Organisation of Trade Unions of Turkmenistan
- Abbreviation: TKAMM
- Founded: 28 April 1995; 30 years ago
- Founder: Hoşgeldi Öwezow
- Headquarters: Ashgabat, Garaşsyzlyk St., 104. 744000
- Region served: Turkmenistan
- Members: 1,108,000 (2012)
- Chairperson: Gurbangul Ataýewa
- Website: tkamm.gov.tm

= Organisation of Trade Unions of Turkmenistan =

Trade Union in Turkmenistan

The Organisation of Trade Unions of Turkmenistan (Türkmenistanyň kärdeşler arkalaşyklary guramasy), officially the National Center of Trade Unions of Turkmenistan (TKAMM; Türkmenistanyň Kärdeşler arkalaşyklarynyň Milli merkezi), is an officially registered social organization in Turkmenistan, uniting trade unions in the country. It was represented in the 2013–2018 Assembly of Turkmenistan. Members of the organization was held 33 out of 125 seats in the Mejilis.

Following the results of the 2013 parliamentary election, the organization, like the Women's Union of Turkmenistan and Magtymguly Youth Organisation of Turkmenistan, entered the Mejlis of Turkmenistan for the first time. The organization is loyal to the Democratic Party of Turkmenistan, which has dominated the country since 1991.

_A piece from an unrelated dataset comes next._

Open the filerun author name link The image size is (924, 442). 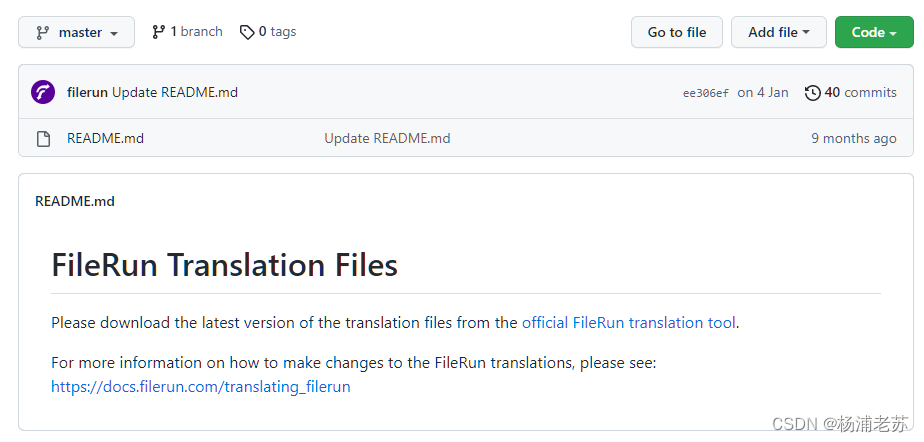87,93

The Organization of Trade Unions of Turkmenistan unites officially registered trade unions in Turkmenistan. The organization includes 14 branch, 5 velayat (regional), 49 etrap (district) and 9 city associations. Branches of the organization have been established in all sectoral and departmental enterprises, institutions and organizations, and associations of Turkmenistan. According to data from 2012, the organization's members number more than 1,108,000 people.